Sull’altro piatto, Renzi continua la riforma Gelmini con gli stessi mezzi e con una retorica molto aggressiva. «Dobbiamo togliere l’Università dal perimetro della pubblica amministrazione perché non si governa l’università con gli stessi criteri con cui si fa appalto in una Asl o un comune – ha detto – È necessario scommettere su criteri dove il modello universitario possa essere Boston o università inglesi o in Oriente».

***La storia: E se Renzi assumesse 500 ricercatori per farli fuggire dall’Italia?***

Che cosa, in realtà, significhi “togliere università dal perimetro pubblica amministrazione” non è affatto chiaro, dato che l’università non è governata come una Asl o un comune, ma dall’autonomia degli organi eletti dalla comunità accademica e dai lavoratori e studenti che un governo come quello di Renzi si presuma conosca. L’illusione «americana» degli spaghetto-liberisti che dominano la scena universitaria è di respiro corto. Esiste una differenza sostanziale tra l’Italia e gli Usa. Il fondo dei nostri atenei ammonta a meno di 7 miliardi di euro. Solo il Mit di Boston riceve 2,5 miliardi di fondi pubblici. Quello che manca in Italia non sono gli investimenti dei privati, ma l’intervento statale come negli Usa.

In queste condizioni, uscire dal diritto amministrativo per gli atenei significa privatizzare il sistema universitario» sostiene Alberto Campailla, portavoce degli studenti di Link. Altro esempio: Harvard University ha un bilancio di 36,4 miliardi di dollari, quella di Bologna ha entrate da 750 milioni e uscite per 736. È come se Giannini avesse scoperto oggi la bicicletta mentre gli altri viaggiano in aereo, a proposito di alta velocità della conoscenza» ironizza Domenico Pantaleo, segretario della Flc-Cgil. Con una costante: la legge di stabilità non mette un euro sul diritto allo studio. «L’uscita dalla pubblica amministrazione completa il quadro – continua il sindacalista – Renzi non sa che il problema dell’università non è l’essere soggetto pubblico. Sono tutte le norme introdotte dal 2008 in poi e in particolare la riforma Gelmini ad aver ingessato gli atenei». «Il governo toglie l’Imu anche sulle grandi proprietà, contrae il diritto allo studio e destina risorse esigue a scuola e università. Tutt’altro che andare orgogliosi» sostengono Alberto Irone della Rete Studenti Medi e Jacopo Dionisio dell’Udu.

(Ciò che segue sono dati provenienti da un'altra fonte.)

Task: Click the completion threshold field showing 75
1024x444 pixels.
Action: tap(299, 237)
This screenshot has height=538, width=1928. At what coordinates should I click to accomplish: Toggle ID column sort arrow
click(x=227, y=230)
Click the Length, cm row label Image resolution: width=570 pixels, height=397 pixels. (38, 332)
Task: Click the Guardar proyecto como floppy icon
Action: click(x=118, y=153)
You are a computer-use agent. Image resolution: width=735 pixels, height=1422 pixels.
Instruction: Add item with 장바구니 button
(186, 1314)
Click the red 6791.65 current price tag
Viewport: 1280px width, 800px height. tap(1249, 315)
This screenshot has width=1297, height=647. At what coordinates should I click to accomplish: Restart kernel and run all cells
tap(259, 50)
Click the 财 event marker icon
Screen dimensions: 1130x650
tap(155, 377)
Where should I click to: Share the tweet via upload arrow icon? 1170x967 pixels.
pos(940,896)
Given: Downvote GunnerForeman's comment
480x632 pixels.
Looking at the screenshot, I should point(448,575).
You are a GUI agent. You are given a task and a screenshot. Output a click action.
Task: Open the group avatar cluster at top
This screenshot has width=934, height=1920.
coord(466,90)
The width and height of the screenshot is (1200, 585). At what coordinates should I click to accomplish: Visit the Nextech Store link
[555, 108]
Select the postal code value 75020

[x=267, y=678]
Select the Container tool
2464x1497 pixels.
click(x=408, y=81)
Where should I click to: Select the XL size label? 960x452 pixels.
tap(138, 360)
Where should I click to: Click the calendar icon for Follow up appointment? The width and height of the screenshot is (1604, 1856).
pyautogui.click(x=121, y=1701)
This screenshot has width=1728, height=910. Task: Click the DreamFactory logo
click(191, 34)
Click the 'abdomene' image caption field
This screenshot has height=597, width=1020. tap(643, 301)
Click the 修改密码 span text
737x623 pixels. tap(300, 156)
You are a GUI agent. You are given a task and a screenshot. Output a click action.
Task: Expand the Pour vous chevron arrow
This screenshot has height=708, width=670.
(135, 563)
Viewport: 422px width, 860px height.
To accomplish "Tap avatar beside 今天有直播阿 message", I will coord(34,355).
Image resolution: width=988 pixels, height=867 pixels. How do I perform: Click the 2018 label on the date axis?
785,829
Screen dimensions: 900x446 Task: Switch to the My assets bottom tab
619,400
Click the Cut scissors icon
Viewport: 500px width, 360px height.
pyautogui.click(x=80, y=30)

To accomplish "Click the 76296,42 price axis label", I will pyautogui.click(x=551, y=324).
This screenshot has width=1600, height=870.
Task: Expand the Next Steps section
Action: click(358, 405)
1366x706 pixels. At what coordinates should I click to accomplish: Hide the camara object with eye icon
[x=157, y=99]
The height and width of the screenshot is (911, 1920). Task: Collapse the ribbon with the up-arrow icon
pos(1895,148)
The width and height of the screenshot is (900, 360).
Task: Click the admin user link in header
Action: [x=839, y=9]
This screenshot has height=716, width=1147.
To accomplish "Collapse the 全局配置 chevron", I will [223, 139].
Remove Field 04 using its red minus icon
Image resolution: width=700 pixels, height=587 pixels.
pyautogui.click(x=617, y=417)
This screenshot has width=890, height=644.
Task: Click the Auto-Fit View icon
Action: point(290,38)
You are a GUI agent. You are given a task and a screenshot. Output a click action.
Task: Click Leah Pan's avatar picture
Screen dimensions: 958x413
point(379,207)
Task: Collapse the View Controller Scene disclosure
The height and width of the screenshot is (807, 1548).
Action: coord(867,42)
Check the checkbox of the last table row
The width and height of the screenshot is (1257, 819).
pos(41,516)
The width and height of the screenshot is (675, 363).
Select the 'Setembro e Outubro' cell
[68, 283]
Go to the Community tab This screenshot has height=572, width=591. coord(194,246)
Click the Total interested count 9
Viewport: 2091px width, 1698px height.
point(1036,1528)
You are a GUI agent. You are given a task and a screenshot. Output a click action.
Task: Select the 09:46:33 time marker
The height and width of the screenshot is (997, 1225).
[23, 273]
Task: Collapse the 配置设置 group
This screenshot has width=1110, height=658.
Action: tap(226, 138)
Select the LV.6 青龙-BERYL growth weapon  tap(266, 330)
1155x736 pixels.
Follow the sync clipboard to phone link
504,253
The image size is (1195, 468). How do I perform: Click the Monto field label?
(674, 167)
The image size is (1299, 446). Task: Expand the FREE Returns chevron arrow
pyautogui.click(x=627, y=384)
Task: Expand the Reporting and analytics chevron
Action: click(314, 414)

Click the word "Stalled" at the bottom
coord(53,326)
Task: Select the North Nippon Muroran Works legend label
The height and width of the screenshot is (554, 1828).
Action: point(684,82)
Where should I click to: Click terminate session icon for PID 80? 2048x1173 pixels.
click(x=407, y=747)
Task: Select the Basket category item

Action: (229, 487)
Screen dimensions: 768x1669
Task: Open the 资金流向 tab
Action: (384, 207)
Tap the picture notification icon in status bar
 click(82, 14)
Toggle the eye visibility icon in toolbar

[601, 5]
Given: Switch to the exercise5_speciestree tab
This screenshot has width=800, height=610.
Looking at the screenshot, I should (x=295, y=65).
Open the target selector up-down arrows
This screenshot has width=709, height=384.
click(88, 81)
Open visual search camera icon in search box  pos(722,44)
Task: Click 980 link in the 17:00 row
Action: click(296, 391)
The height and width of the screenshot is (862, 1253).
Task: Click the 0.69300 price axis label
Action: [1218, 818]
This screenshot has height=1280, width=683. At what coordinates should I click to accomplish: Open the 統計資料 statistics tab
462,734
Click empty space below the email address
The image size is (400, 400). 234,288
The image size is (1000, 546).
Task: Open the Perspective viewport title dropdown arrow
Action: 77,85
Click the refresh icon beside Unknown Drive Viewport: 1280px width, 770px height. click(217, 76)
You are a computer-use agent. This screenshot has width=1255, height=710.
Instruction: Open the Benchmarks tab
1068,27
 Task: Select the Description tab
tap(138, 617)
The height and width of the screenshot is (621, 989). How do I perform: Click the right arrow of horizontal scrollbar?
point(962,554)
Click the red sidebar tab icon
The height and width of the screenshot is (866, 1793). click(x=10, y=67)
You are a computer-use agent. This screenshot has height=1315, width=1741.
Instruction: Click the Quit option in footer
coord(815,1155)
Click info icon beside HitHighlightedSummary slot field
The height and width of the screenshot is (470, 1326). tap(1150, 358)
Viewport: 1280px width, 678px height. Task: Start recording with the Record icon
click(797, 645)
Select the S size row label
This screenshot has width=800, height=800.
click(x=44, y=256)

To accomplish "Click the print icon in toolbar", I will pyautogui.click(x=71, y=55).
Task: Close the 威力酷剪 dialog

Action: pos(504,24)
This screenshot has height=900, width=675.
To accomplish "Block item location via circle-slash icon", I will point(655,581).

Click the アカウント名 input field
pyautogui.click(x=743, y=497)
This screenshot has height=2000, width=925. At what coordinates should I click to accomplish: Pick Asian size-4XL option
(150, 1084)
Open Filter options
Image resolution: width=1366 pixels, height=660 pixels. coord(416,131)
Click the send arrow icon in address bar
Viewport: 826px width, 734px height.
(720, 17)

Nel paese che in dieci anni ha perso 100 mila studenti immatricolati, studia chi se lo può permettere. E chi fa ricerca? Deve pagare per lavorare, come i dottorati senza borsa. «Comprendiamo il legittimo orgoglio con cui il Ministro Giannini rivendica l’aumento del numero dei contratti di formazione specialistica dei medici, grazie a un incremento di 429 milioni di euro, dal 2016 al 2020, delle risorse destinate  – sostengono i dottorandi dell’Adi – Riteniamo tuttavia che tale orgoglio sarebbe potuto essere più pieno e giustificato se si fosse risolto anche l’annoso problema del dottorato senza borsa. Oltre 2.000 colleghi per ogni ciclo non percepiscono alcun sostegno economico per il loro percorso e sono costretti a pagare tasse che possono arrivare fino a 2.000 euro l’anno». Vuoi fare ricerca in Italia? Paga.